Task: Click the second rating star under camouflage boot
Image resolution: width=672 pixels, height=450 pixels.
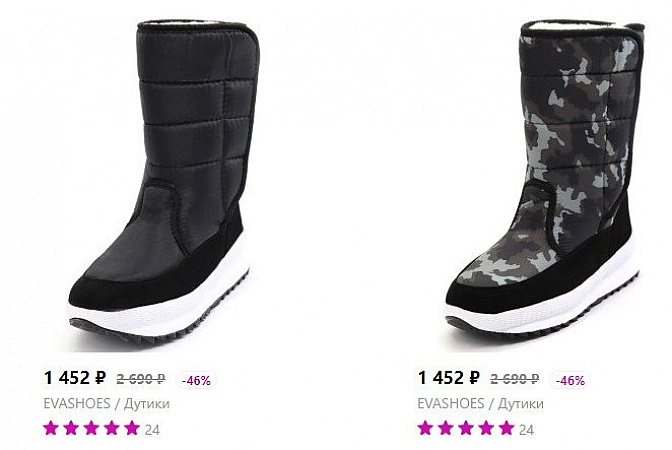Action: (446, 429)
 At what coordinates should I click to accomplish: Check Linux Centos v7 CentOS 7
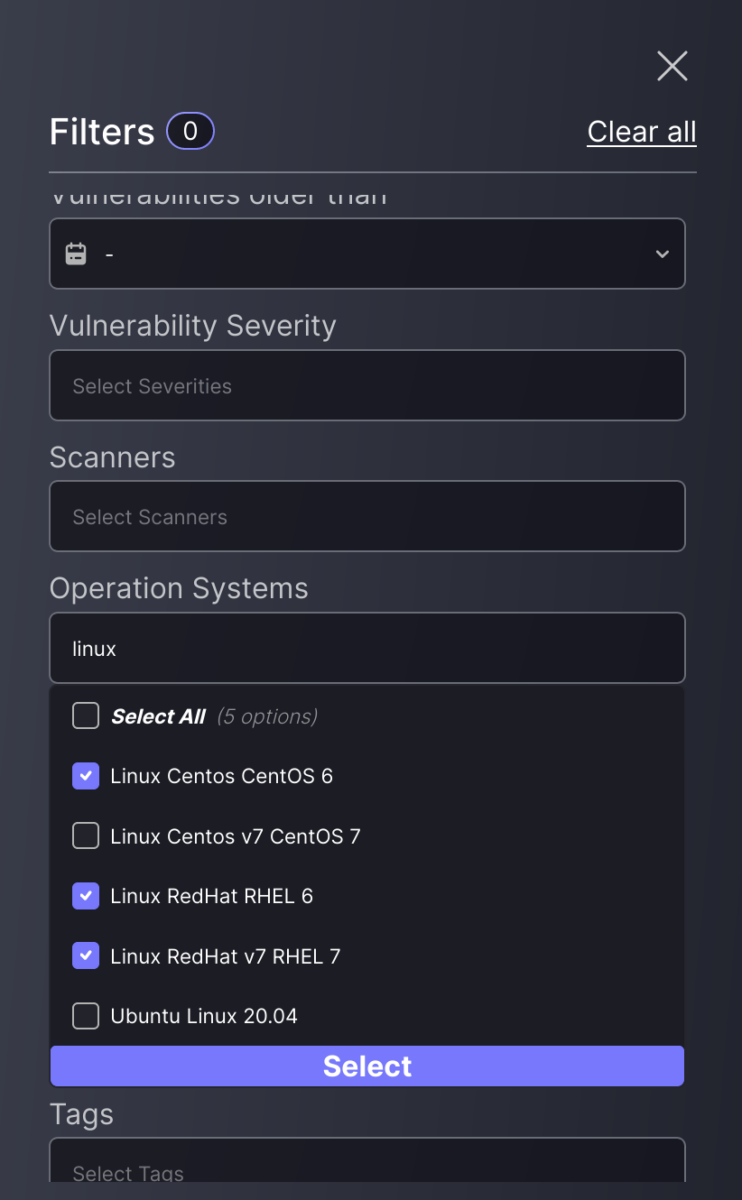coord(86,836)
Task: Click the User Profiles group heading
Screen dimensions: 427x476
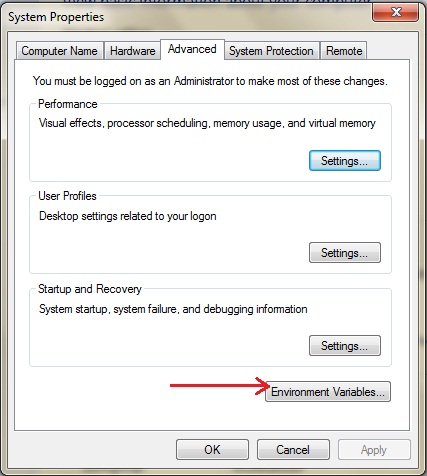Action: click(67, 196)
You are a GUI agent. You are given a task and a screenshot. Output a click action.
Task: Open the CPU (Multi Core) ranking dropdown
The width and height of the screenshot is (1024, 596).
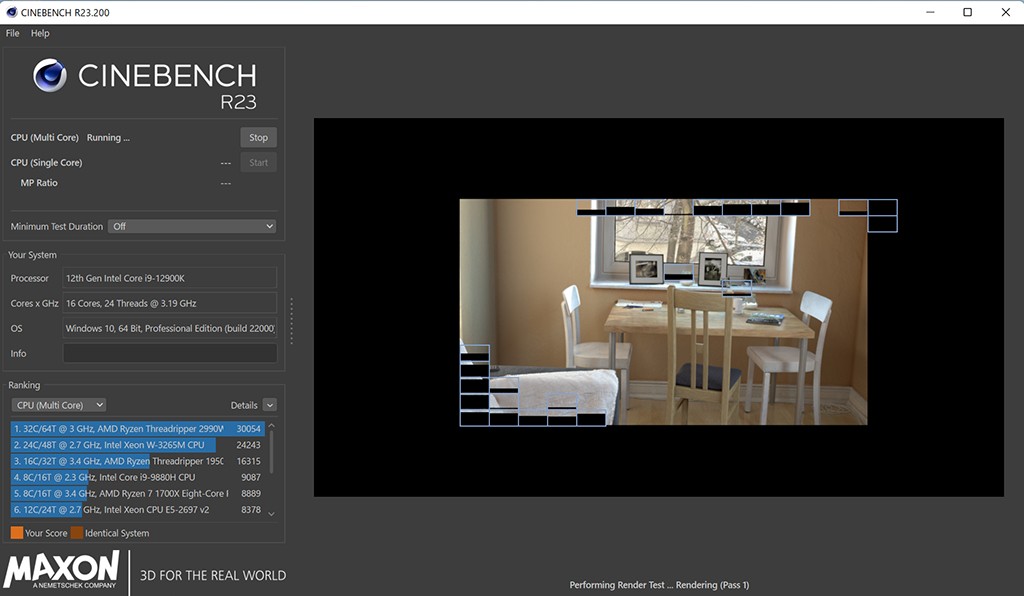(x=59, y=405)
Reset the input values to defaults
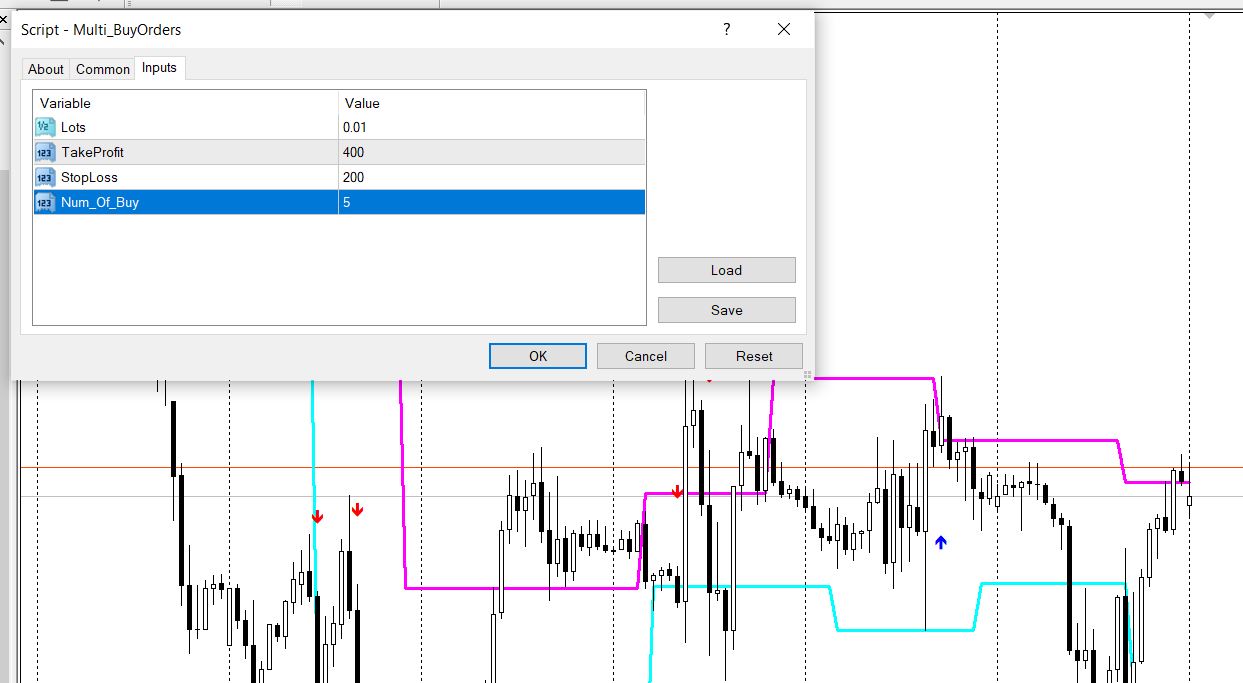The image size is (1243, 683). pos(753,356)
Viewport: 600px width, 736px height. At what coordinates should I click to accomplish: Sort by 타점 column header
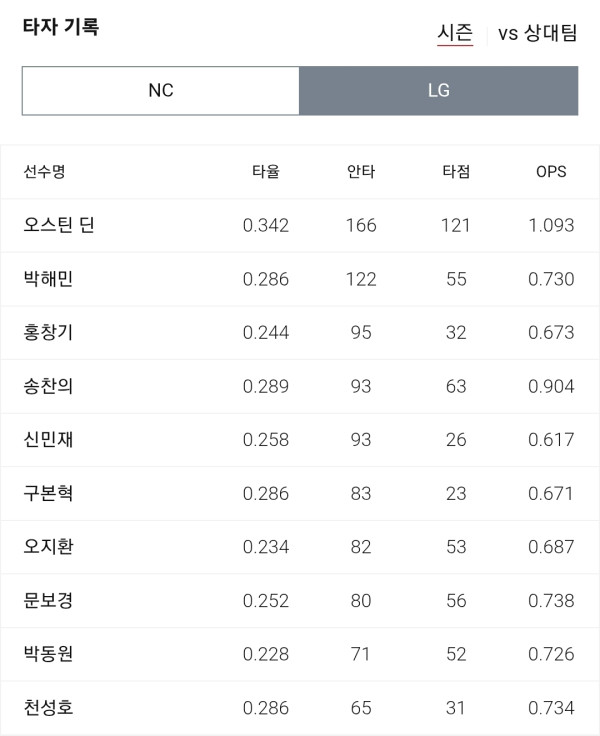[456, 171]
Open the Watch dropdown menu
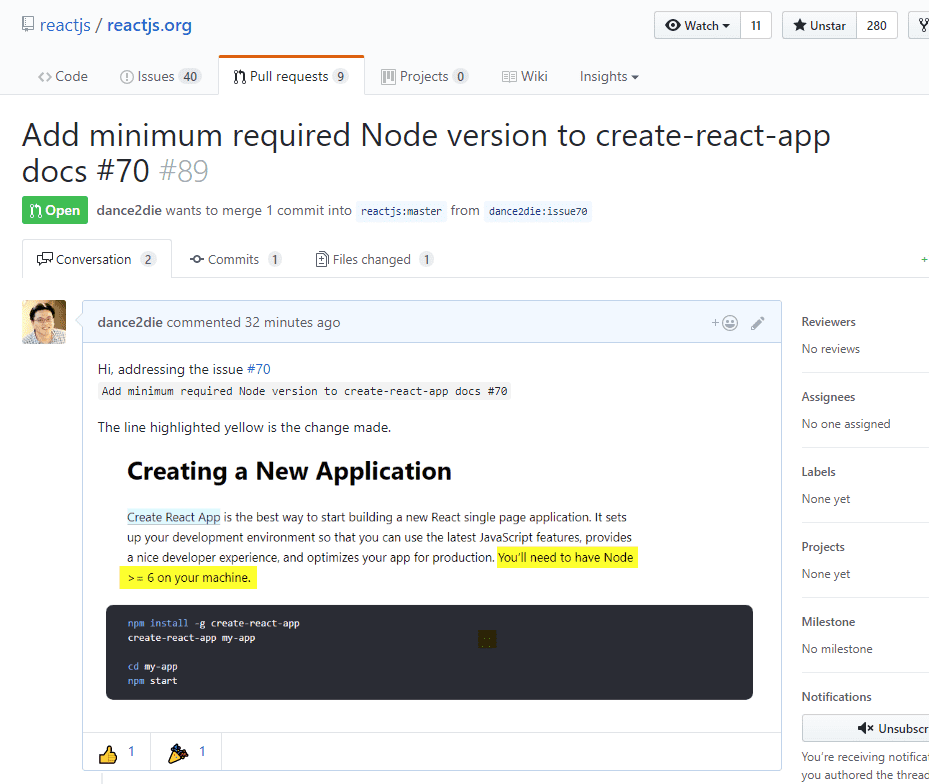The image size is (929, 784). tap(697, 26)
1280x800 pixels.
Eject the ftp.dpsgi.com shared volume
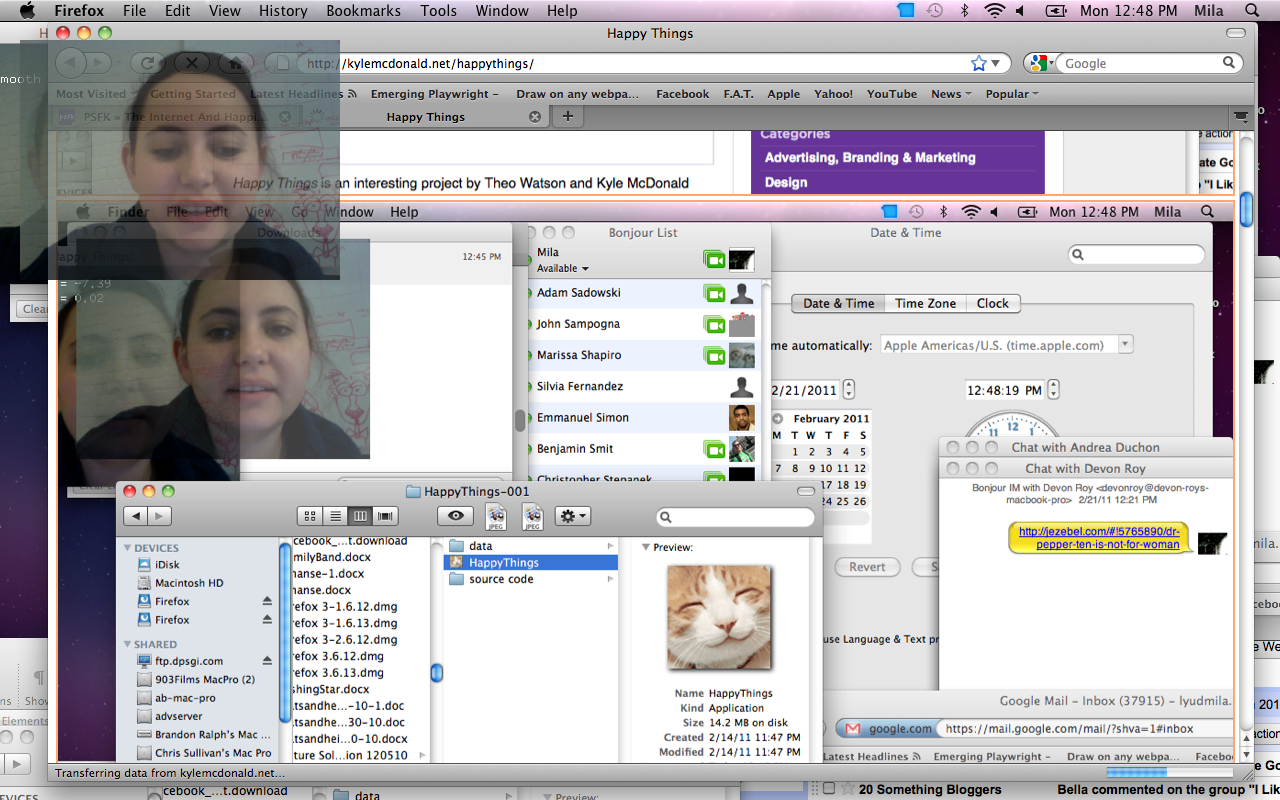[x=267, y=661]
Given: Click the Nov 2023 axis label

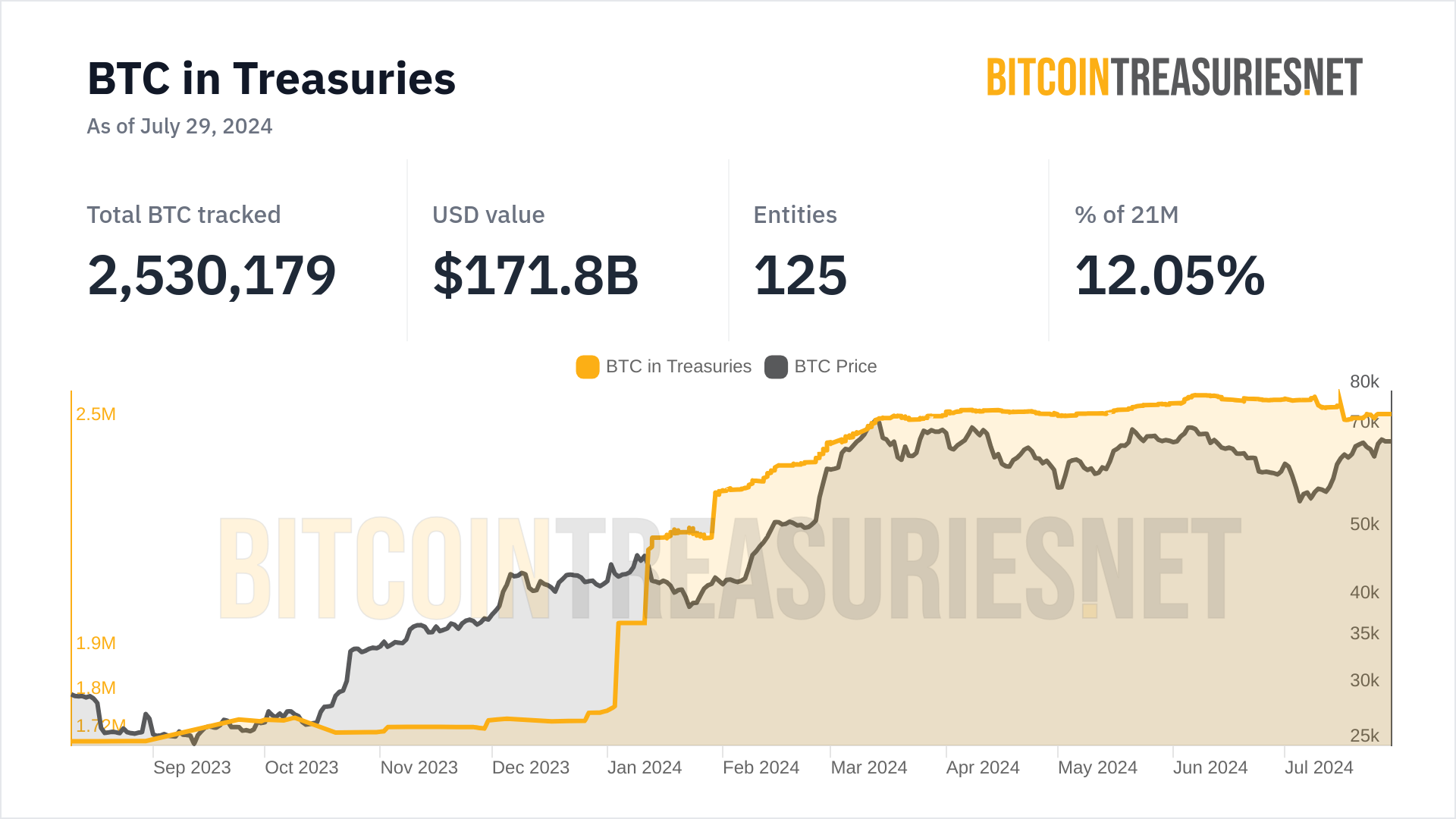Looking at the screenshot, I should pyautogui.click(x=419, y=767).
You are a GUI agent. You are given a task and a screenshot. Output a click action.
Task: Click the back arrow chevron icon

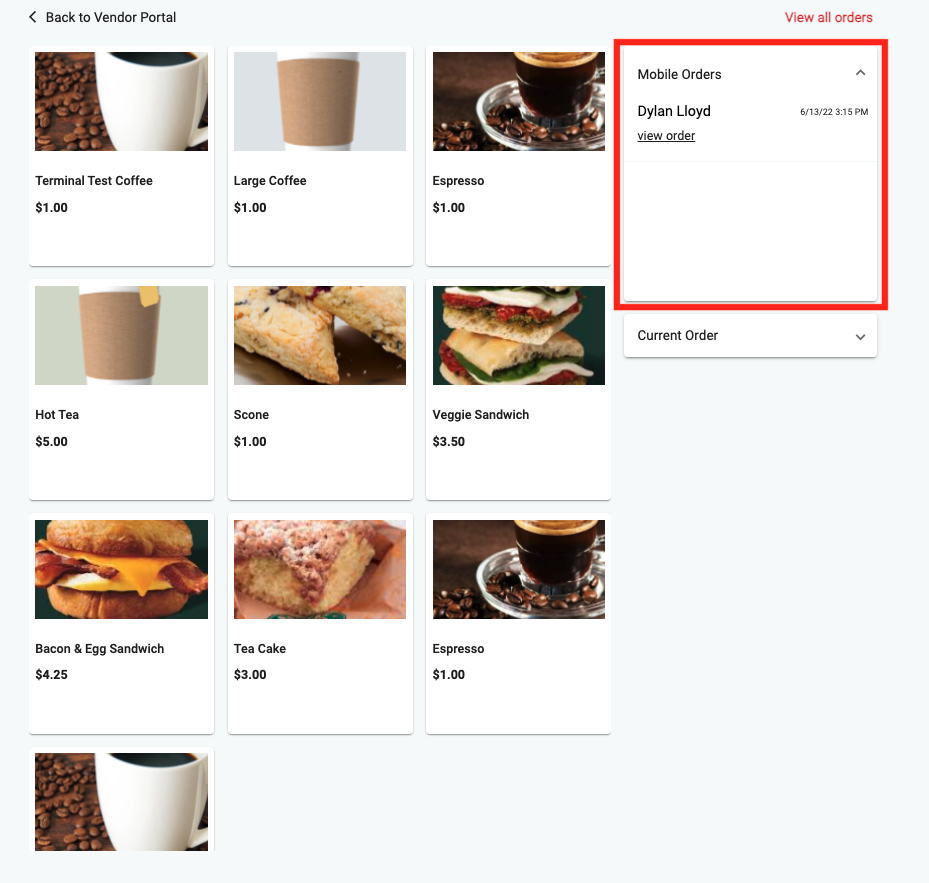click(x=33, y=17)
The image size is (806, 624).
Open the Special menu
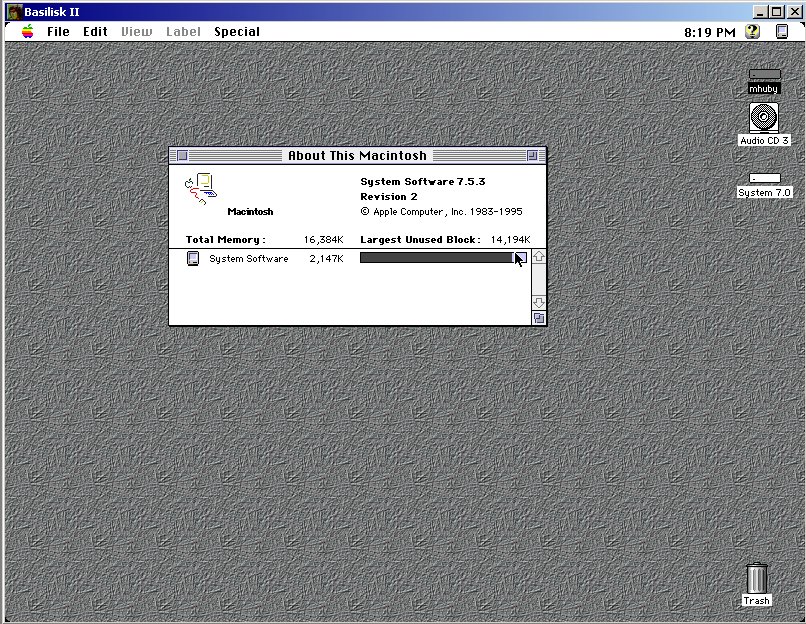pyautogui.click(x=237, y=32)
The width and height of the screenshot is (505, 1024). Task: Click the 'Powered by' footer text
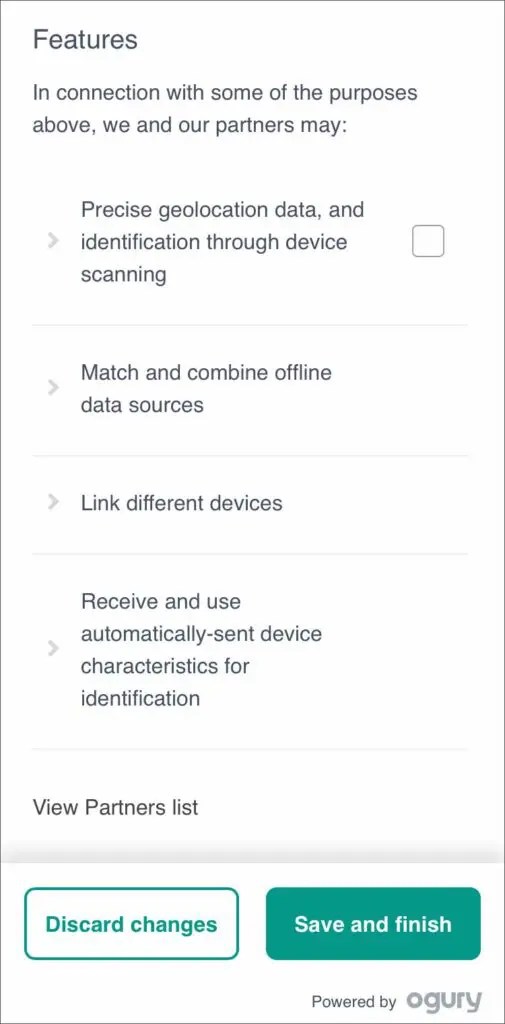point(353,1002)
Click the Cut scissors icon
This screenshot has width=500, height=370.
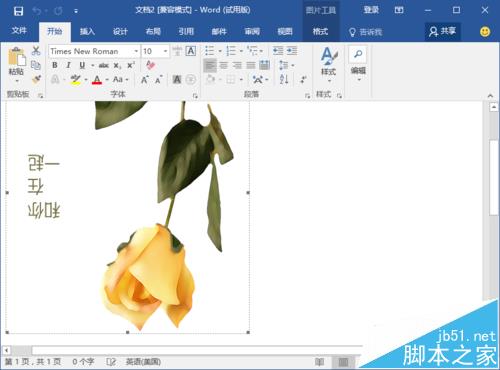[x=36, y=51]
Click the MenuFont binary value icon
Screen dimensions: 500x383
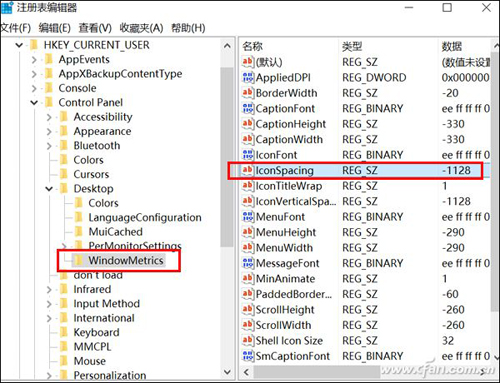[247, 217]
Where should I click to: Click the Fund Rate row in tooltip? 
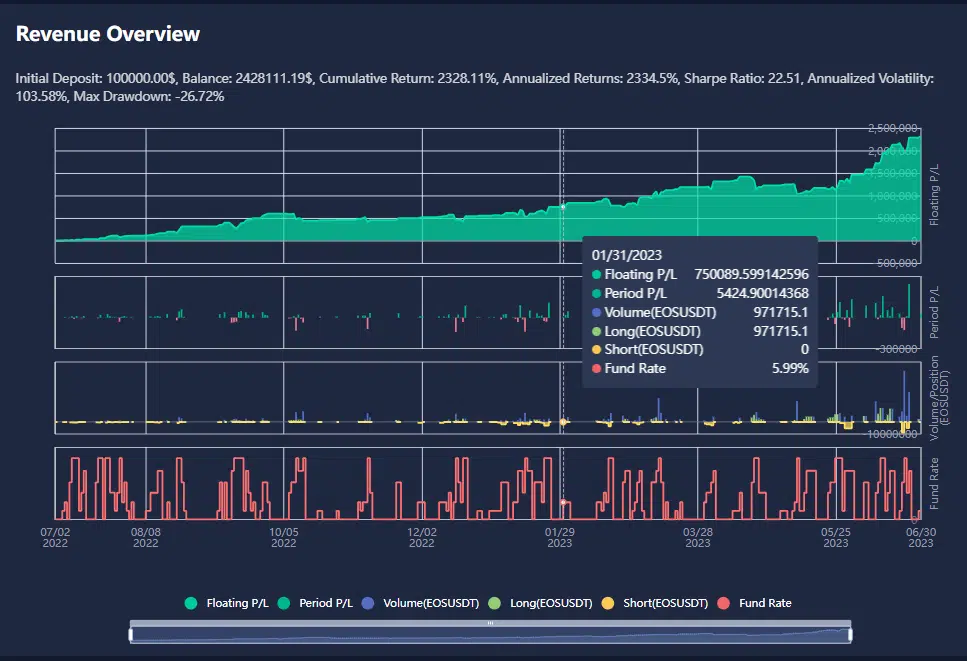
☆ ☆ ☆ ☆ ☆ ☆ ☆
:: Exercise description ::
Set down all of the entries exactly. Leave the pictures out.

:: Task output ::
Task: Click the second rating star under camouflage boot
Image resolution: width=672 pixels, height=450 pixels.
Action: (446, 429)
 At what coordinates should I click to accomplish: Check Linux Centos v7 CentOS 7
coord(86,836)
Task: Click the User Profiles group heading
Screen dimensions: 427x476
Action: click(67, 196)
You are a GUI agent. You are given a task and a screenshot. Output a click action.
Task: Open the CPU (Multi Core) ranking dropdown
The width and height of the screenshot is (1024, 596).
(x=59, y=405)
Reset the input values to defaults
The image size is (1243, 683). pos(753,356)
Viewport: 600px width, 736px height. At what coordinates should I click to accomplish: Sort by 타점 column header
[456, 171]
Open the Watch dropdown menu
The image size is (929, 784). tap(697, 26)
1280x800 pixels.
Eject the ftp.dpsgi.com shared volume
[x=267, y=661]
Given: Click the Nov 2023 axis label

Looking at the screenshot, I should pyautogui.click(x=419, y=767).
You are a GUI agent. You are given a task and a screenshot. Output a click action.
Task: Click the back arrow chevron icon

click(x=33, y=17)
The image size is (806, 624).
Open the Special menu
pyautogui.click(x=237, y=32)
The width and height of the screenshot is (505, 1024). Task: Click the 'Powered by' footer text
point(353,1002)
Click the Cut scissors icon
This screenshot has width=500, height=370.
[x=36, y=51]
Click the MenuFont binary value icon
Screen dimensions: 500x383
[247, 217]
Where should I click to: Click the Fund Rate row in tooltip? 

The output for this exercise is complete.